» **PROVIDED MATERIAL**
▼
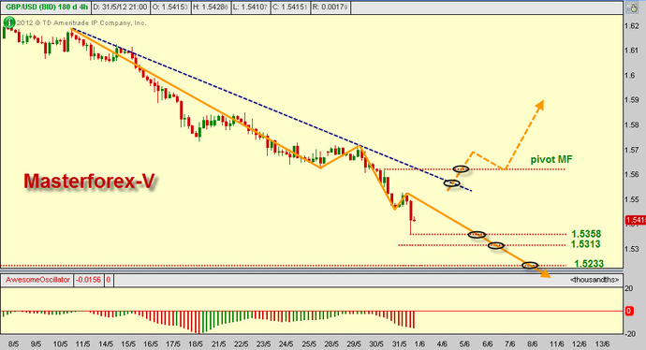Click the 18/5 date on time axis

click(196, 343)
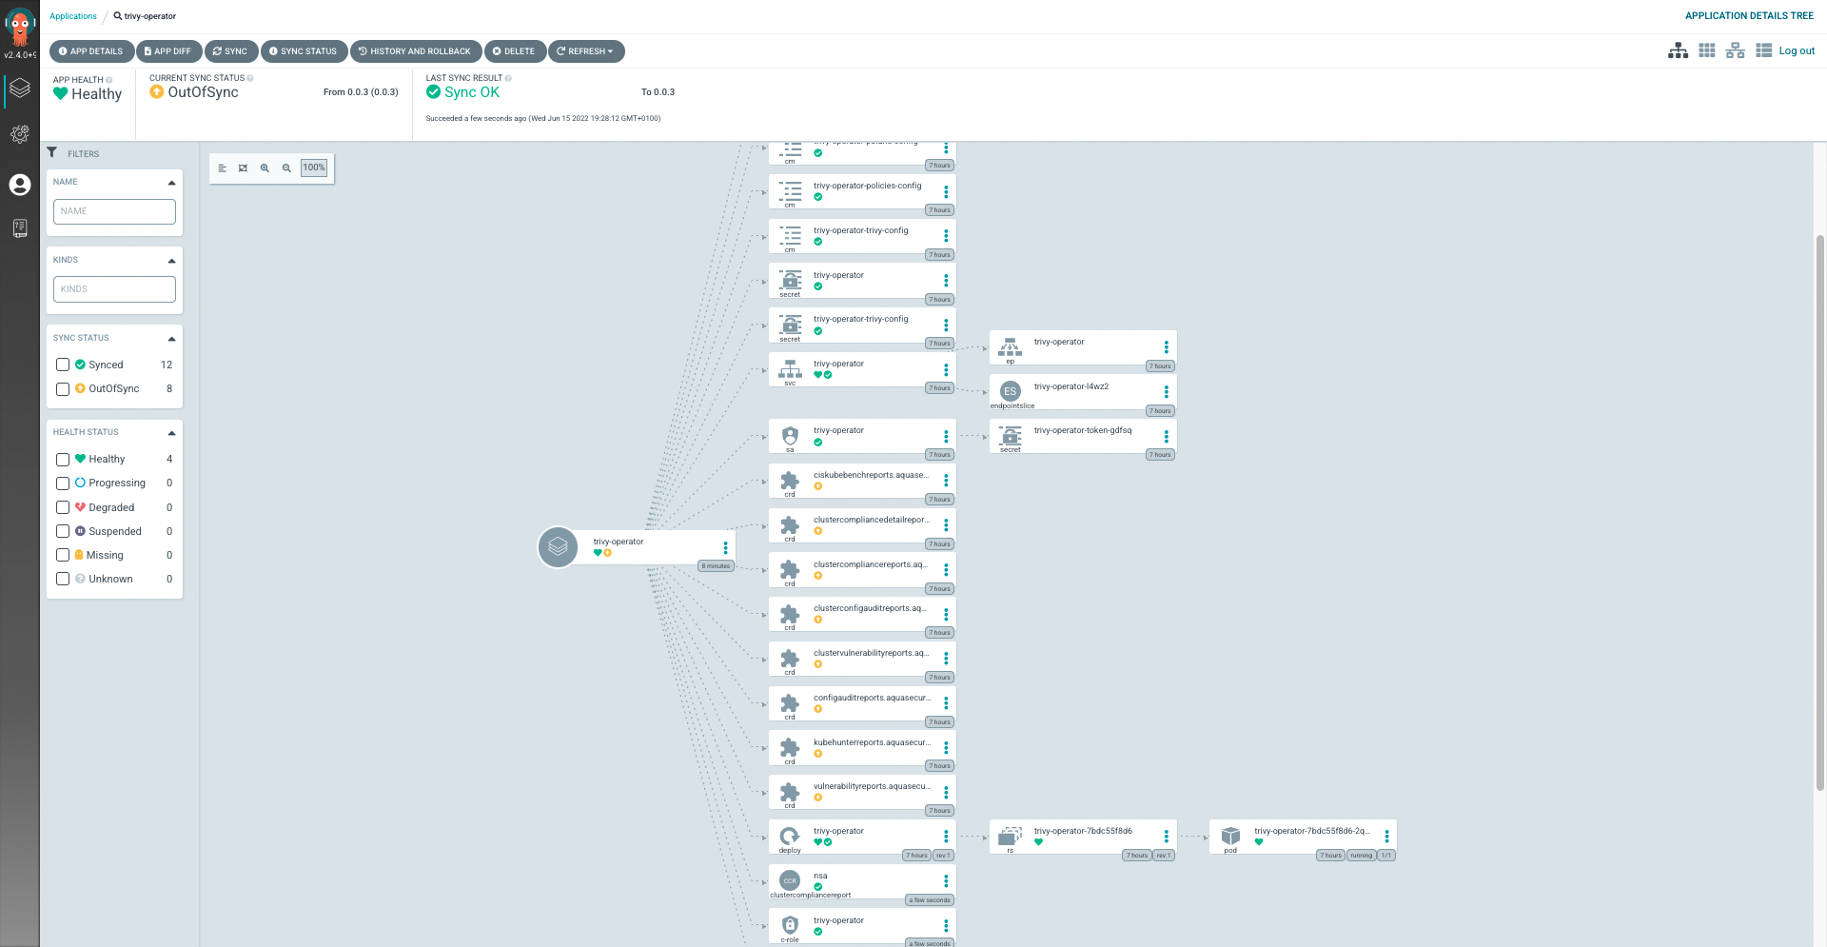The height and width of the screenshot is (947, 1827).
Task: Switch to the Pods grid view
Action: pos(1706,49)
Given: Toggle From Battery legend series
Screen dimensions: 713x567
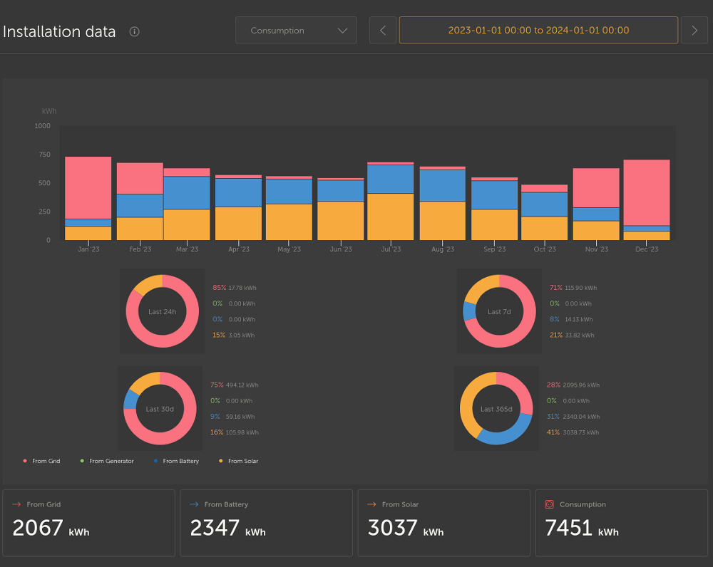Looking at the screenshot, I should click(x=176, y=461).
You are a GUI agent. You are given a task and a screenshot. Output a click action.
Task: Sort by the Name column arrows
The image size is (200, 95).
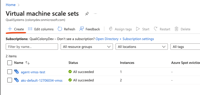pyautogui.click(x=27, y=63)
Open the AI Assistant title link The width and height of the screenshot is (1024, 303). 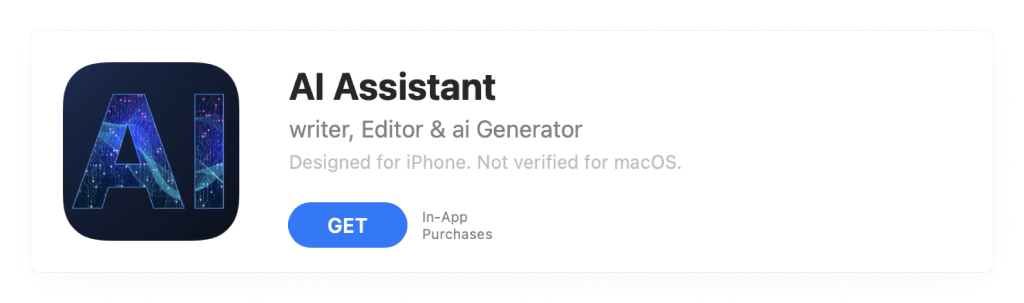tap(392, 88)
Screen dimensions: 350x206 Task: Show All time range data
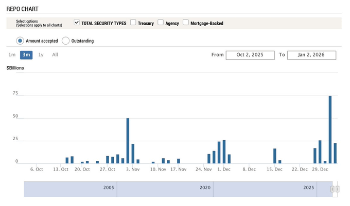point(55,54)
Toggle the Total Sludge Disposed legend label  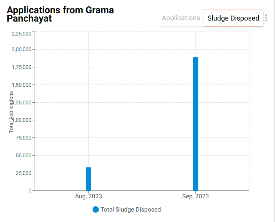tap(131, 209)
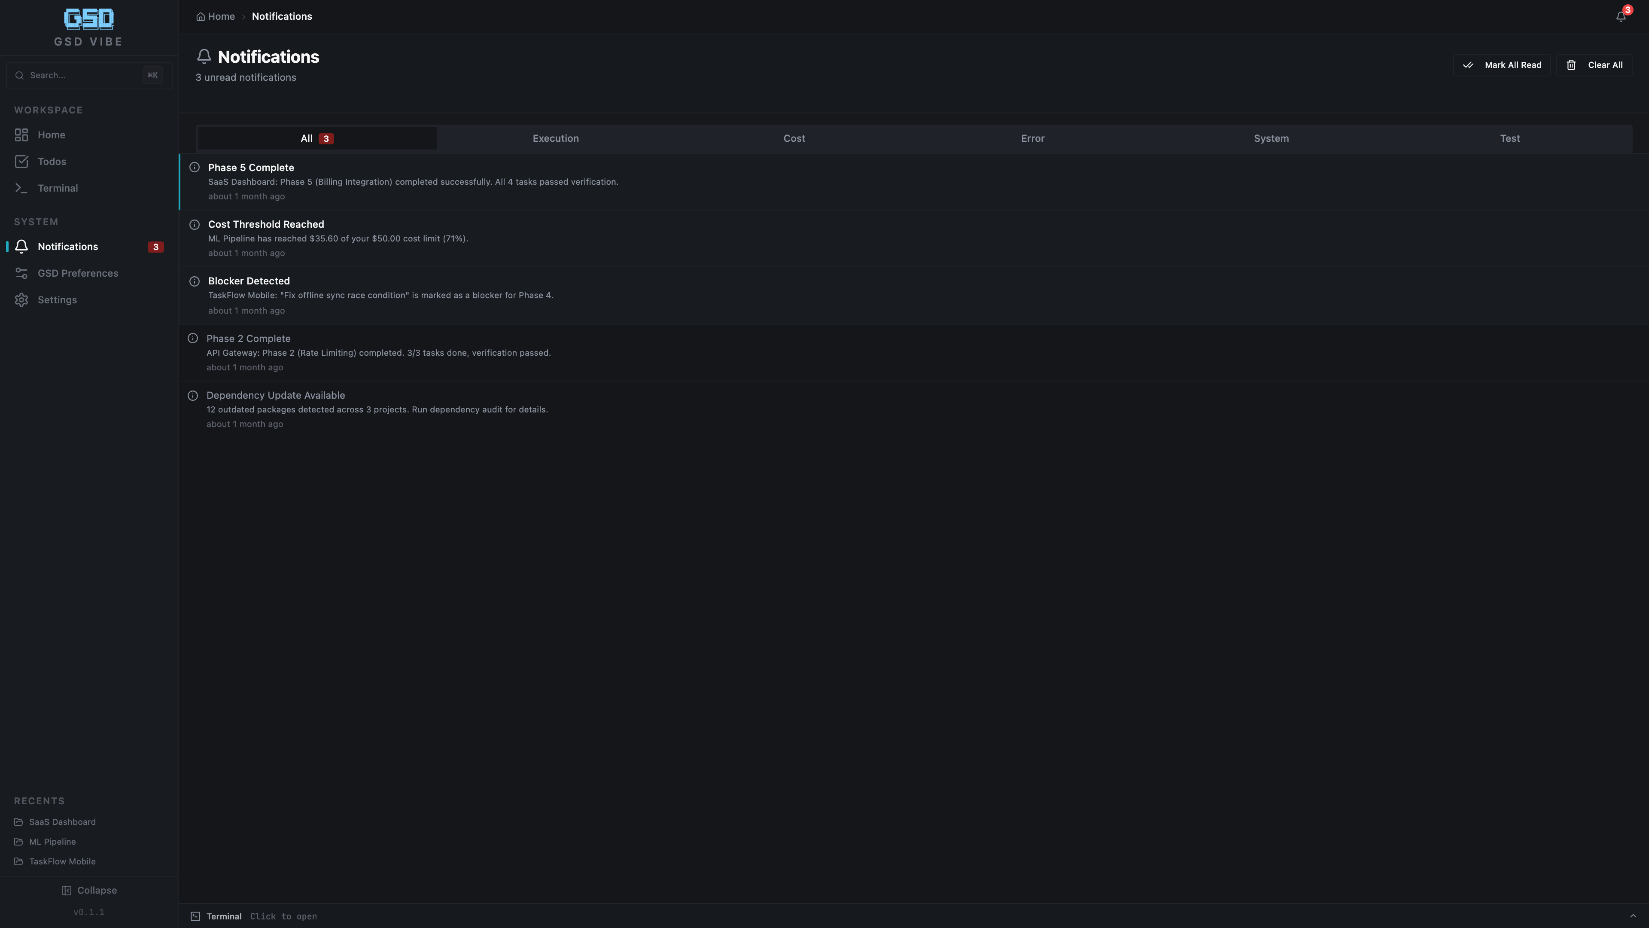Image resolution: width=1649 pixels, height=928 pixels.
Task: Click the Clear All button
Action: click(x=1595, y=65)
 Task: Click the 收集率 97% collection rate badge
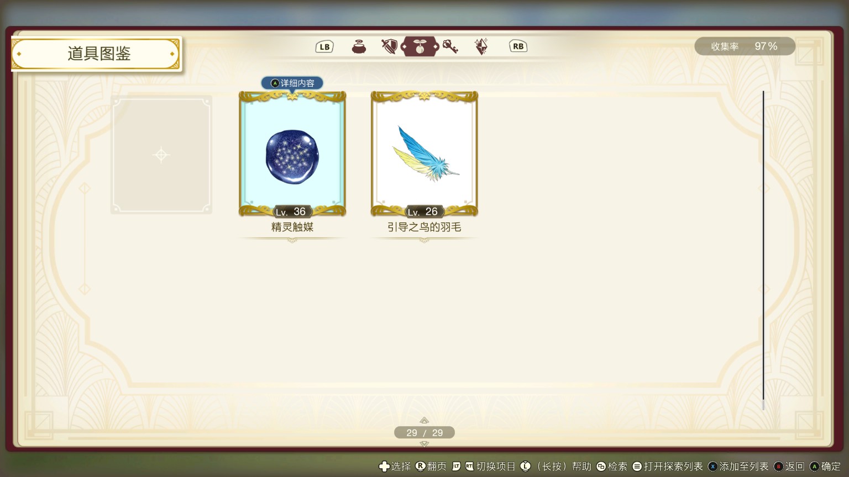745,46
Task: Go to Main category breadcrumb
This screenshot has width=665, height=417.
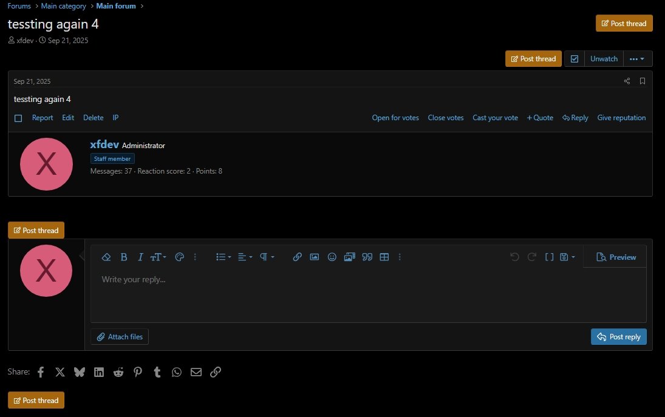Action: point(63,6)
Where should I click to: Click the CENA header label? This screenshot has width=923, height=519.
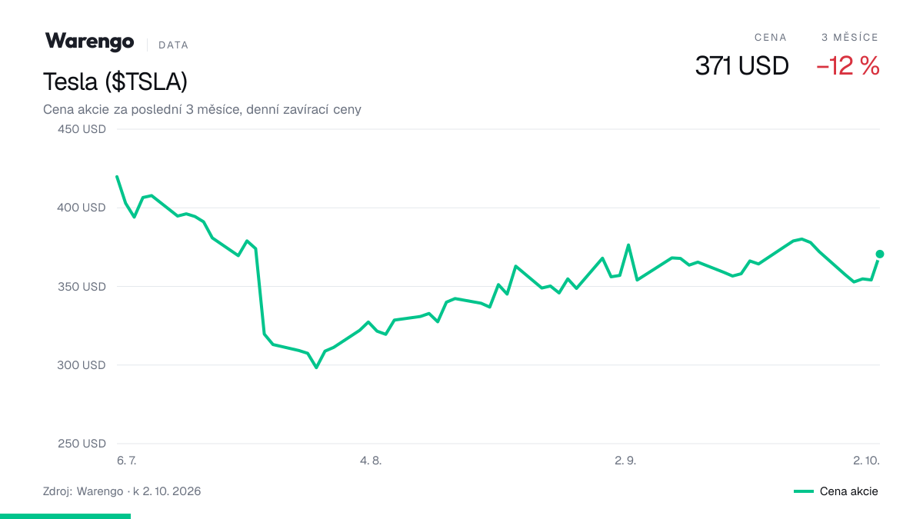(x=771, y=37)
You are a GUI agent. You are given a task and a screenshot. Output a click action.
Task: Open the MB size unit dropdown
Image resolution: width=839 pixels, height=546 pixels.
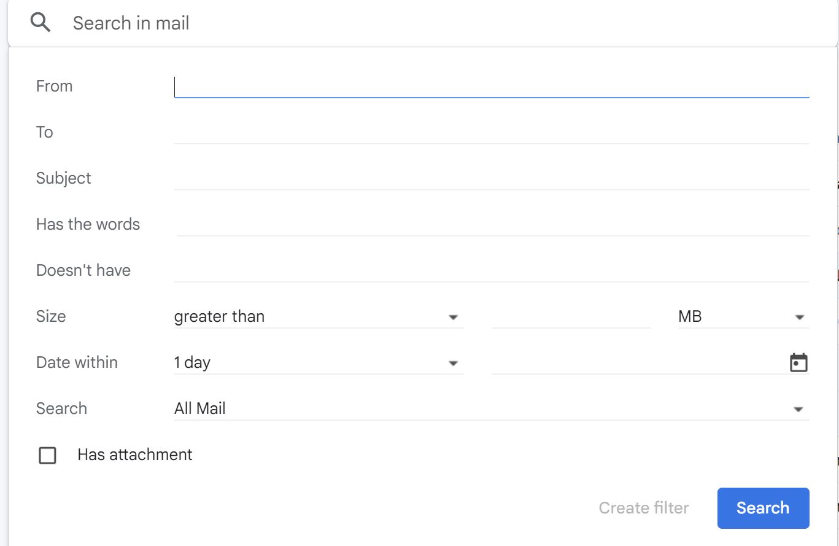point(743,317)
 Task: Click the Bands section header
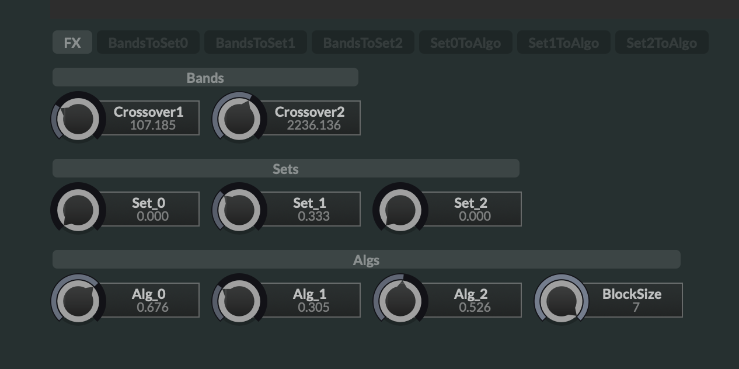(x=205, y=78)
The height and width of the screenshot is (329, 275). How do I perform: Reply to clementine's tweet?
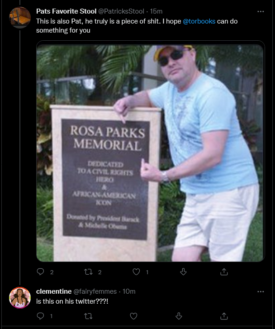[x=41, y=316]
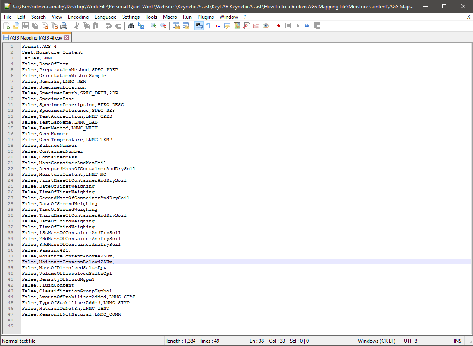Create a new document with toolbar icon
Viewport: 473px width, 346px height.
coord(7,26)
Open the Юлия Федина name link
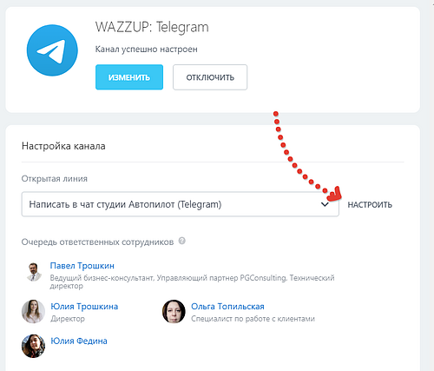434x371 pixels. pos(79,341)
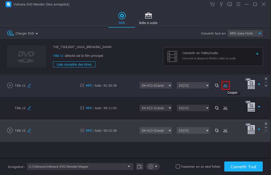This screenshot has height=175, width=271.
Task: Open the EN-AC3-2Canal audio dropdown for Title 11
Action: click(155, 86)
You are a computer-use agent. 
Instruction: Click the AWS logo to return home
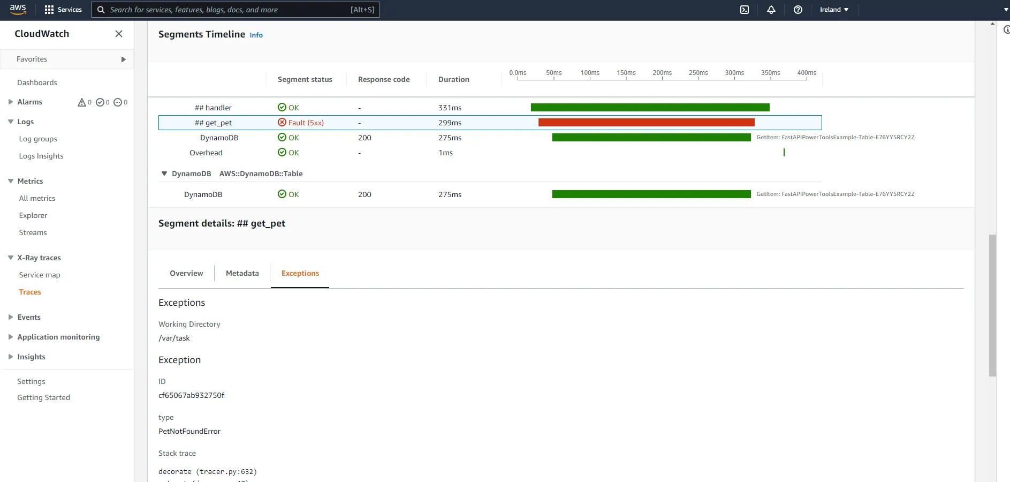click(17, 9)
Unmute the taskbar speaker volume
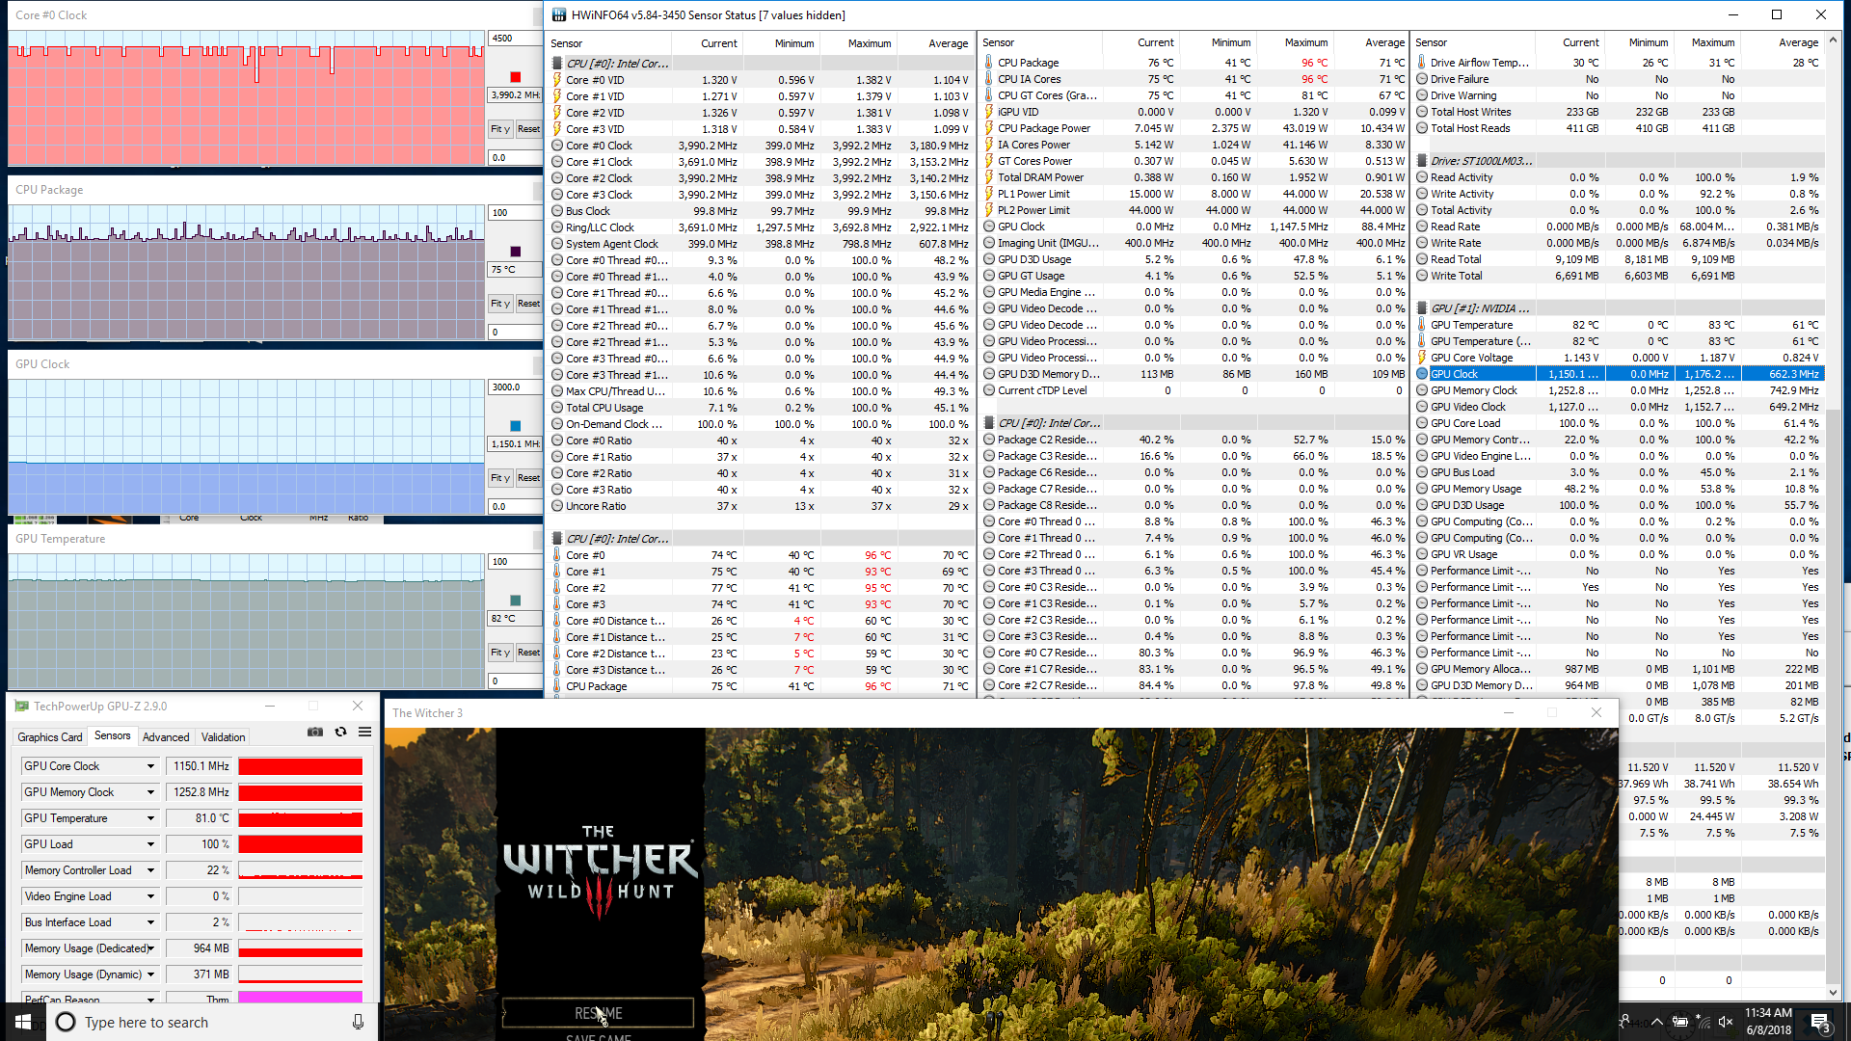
▲
» **EXERCISE BRIEF**
Write out again the records from the first line up to and including the line with "Looking at the", leaving the pictures out.

» **RESULT FOR THIS TASK**
Click the 18/5 date on time axis

click(196, 343)
The height and width of the screenshot is (947, 1827).
Task: Switch to the Pods grid view
Action: pos(1706,49)
Given: Toggle From Battery legend series
Screen dimensions: 713x567
Looking at the screenshot, I should click(x=176, y=461).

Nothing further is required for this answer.